JPMorgan Chase's (JPM) board said Jamie Dimon should remain both chairman and chief executive officer after it halved his pay for failing to properly supervise a unit that generated a record trading loss last year.

"The board has determined that the most effective leadership model for the firm currently is that Mr. Dimon serves as both," the panel said Friday in a proxy filing, advising shareholders to reject a proposal to split the roles.

The bank paid three of Dimon's top executives, Mary Erdoes, Daniel Pinto and Matthew Zames, more than him for 2012. It also clawed back more than $100 million from people it deemed responsible for the so-called London Whale trading loss.

Calls for Dimon to give up the chairmanship have been building since the bank disclosed more than $6.2 billion in losses on derivatives trades and failures in risk controls last year. The push intensified last week as a Senate investigation found the bank and CEO dodged regulators and then misled investors as losses escalated on the "monstrous" bet in London. The bank "mischaracterized high-risk trading as hedging," and withheld key information from its primary regulator, sometimes at Dimon's behest, investigators found.

The board cited the debacle while cutting Dimon's 2012 compensation to $11.5 million from $23 million the previous year. It also credited his "leadership and management abilities" for the lender's performance. Dimon led the bank, the largest in the U.S. with $2.4 trillion in assets, to its third straight year of record profits in 2012 with $21.3 billion in net income.

The bank rose 0.9% to $48.78 in New York trading today. The stock is up 11% this year.

Zames and Pinto, who helped clean up the trading mess, were the bank's highest-paid executives, with each getting $17 million, the proxy shows. Zames, elevated to co-chief operating officer after overhauling the chief investment office last year, "demonstrated leadership and risk management discipline," the board said. His pay included a cash bonus of $6.1 million and $9.2 million of restricted stock.

Pinto, also promoted after helping unwind the faulty trades, got a $8.1 million cash bonus and $7.1 million in restricted stock. Erdoes, the CEO of asset management, received $15 million in total compensation, including a $4.9 million cash bonus and $7.4 million of restricted stock.
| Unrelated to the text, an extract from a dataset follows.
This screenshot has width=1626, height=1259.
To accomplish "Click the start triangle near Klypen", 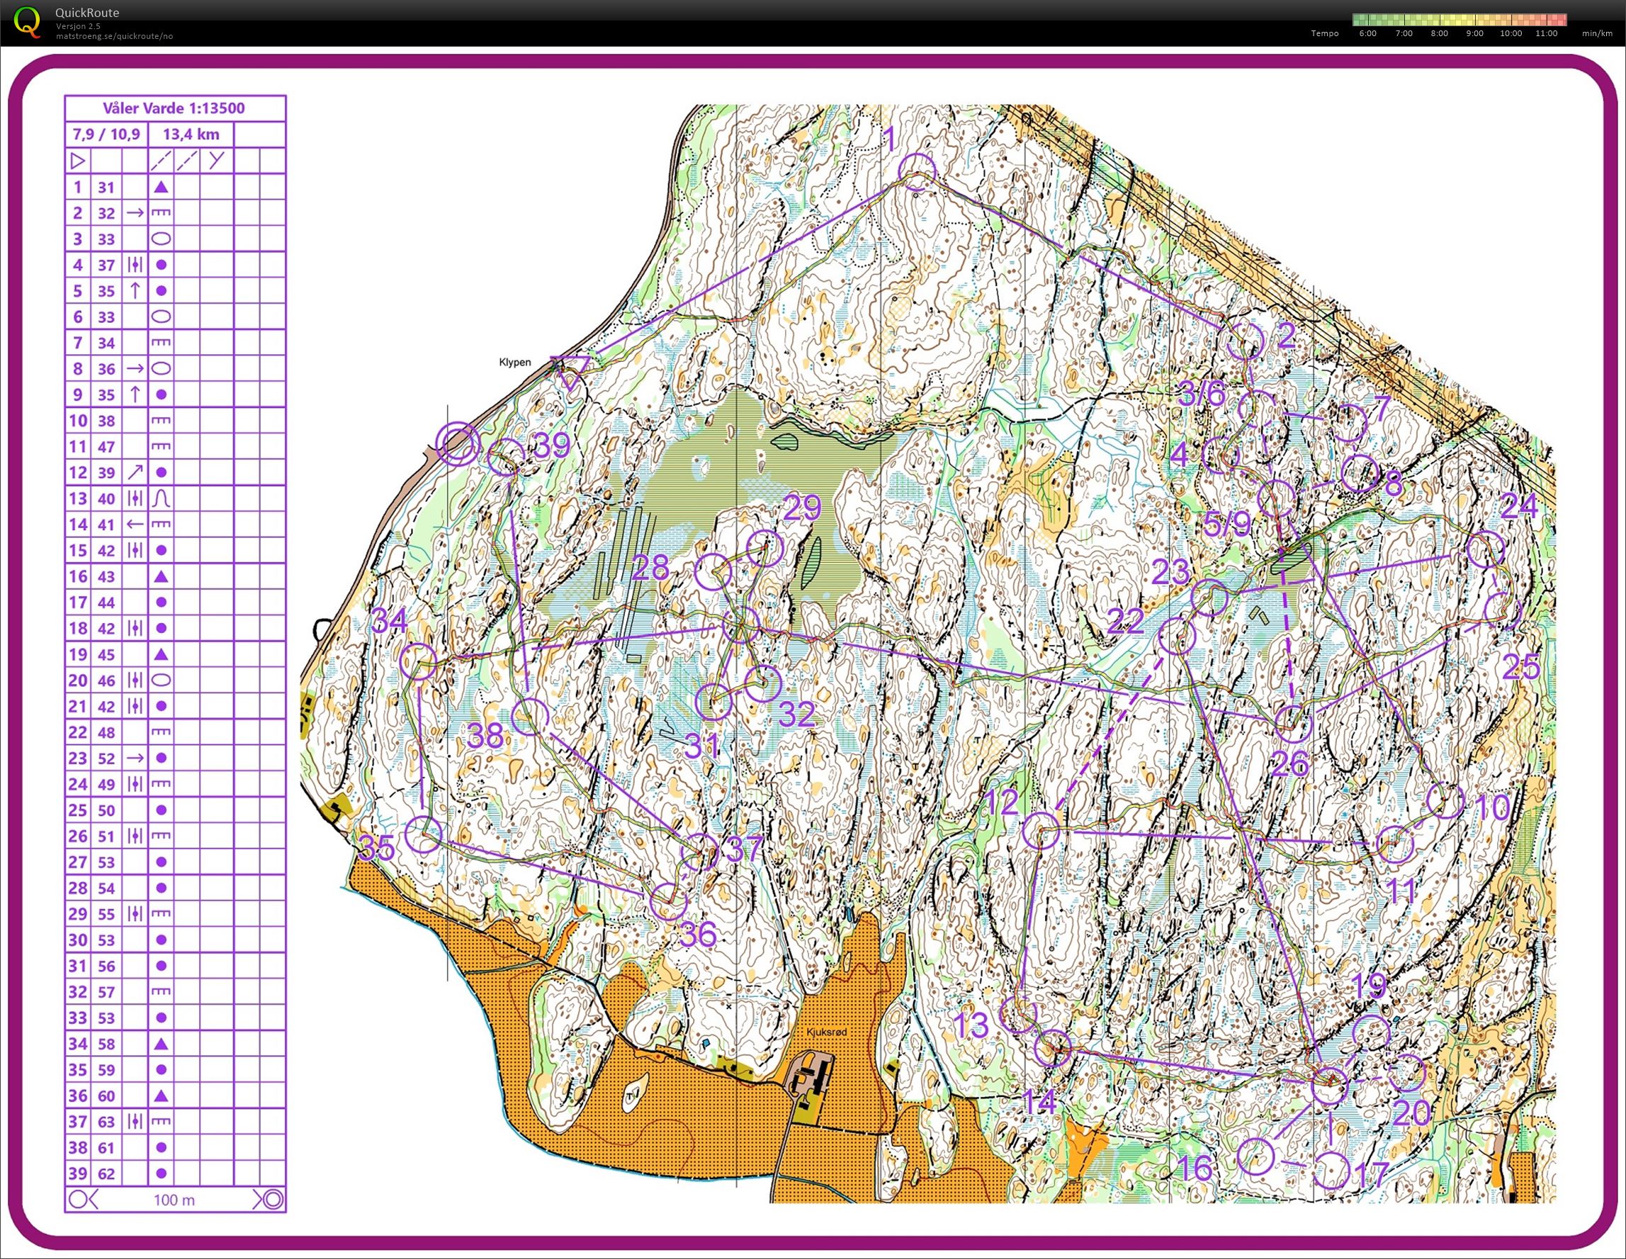I will coord(570,370).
Ted Dimon, the CEO's father and a broker at the firm, more than tripled his compensation in 2012 to $1.6 million from $447,000 in 2011, the company's proxy filings show.

For people responsible for the trades, the bank "invoked comprehensive clawbacks of previously granted outstanding awards and/or repayment of previously vested awards," it said.
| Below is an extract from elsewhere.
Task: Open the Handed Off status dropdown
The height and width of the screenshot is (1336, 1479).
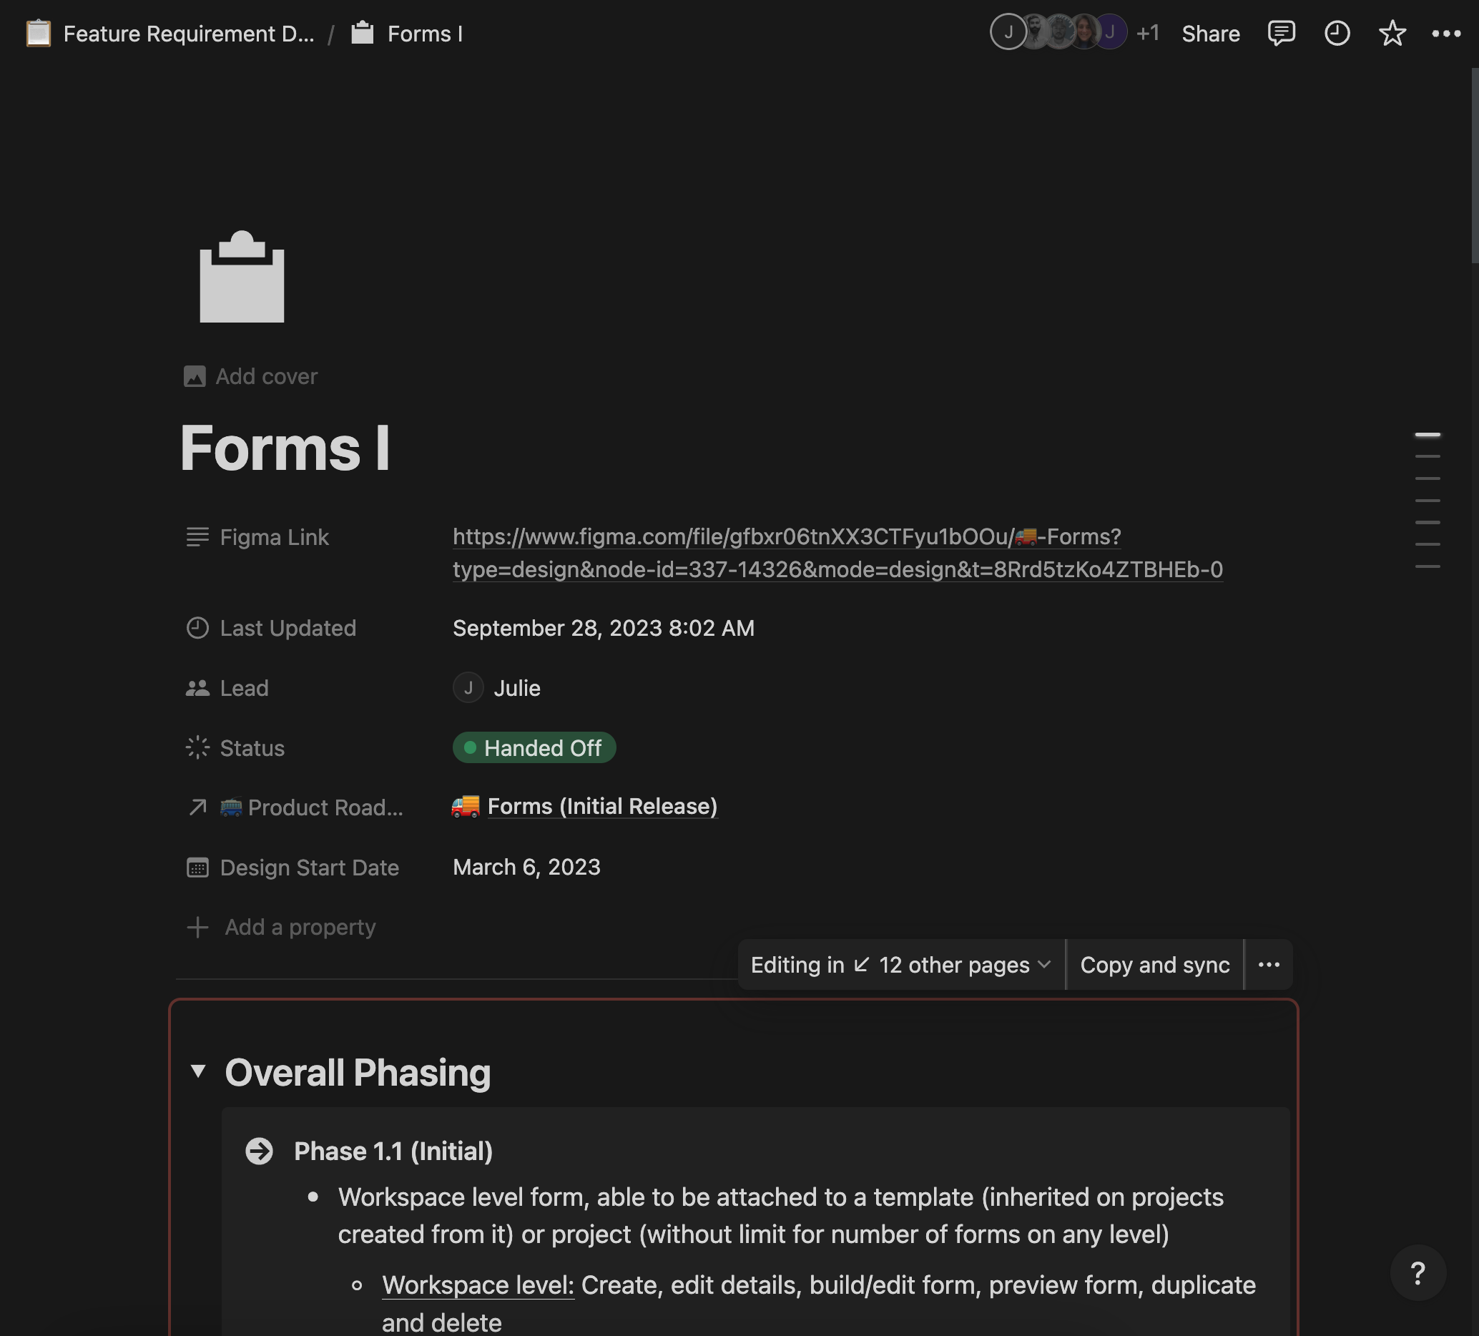Action: coord(534,748)
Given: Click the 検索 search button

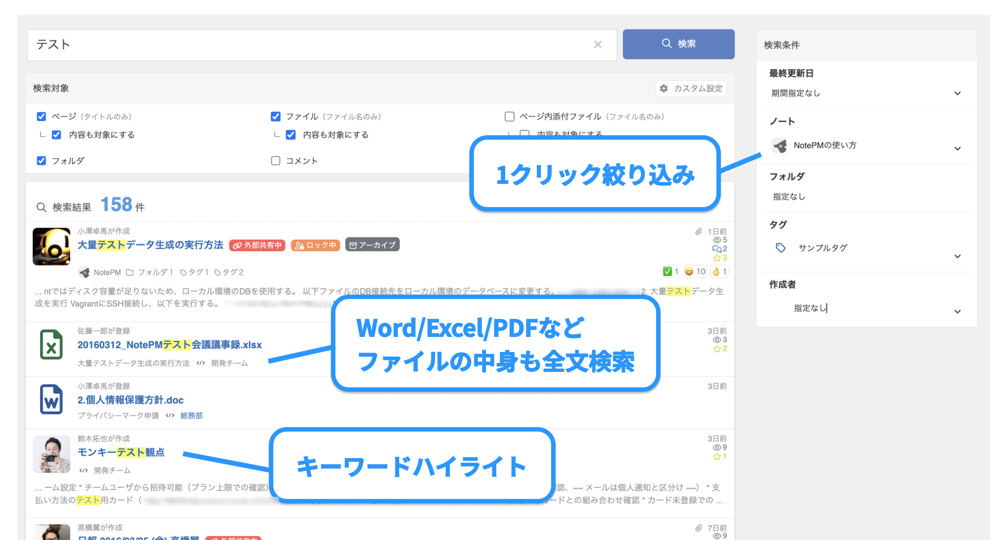Looking at the screenshot, I should click(678, 44).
A coalition of retirement plans, including the AFSCME Employees pension fund, is pressing to separate Dimon's dual roles. The fund said last month its views reflect "mounting investor concerns with the board's oversight in the wake of the London Whale losses, recent regulatory sanctions and its failure to fully demonstrate that it can manage the size and complexity of its balance sheet."

The Federal Reserve and Office of the Comptroller of the Currency both censured JPMorgan in January over failures in risk controls for the London derivatives trades as well as for lapses in its anti-money laundering practices.

A shareholder proposal to appoint an independent chairman failed with 40% of the vote last year. Glass Lewis & Co., a corporate governance advisory firm that backed the plan, said an independent chairman is "better able to oversee the executives of a company and set a pro-shareholder agenda without the management conflicts that a CEO or other executive insiders often face."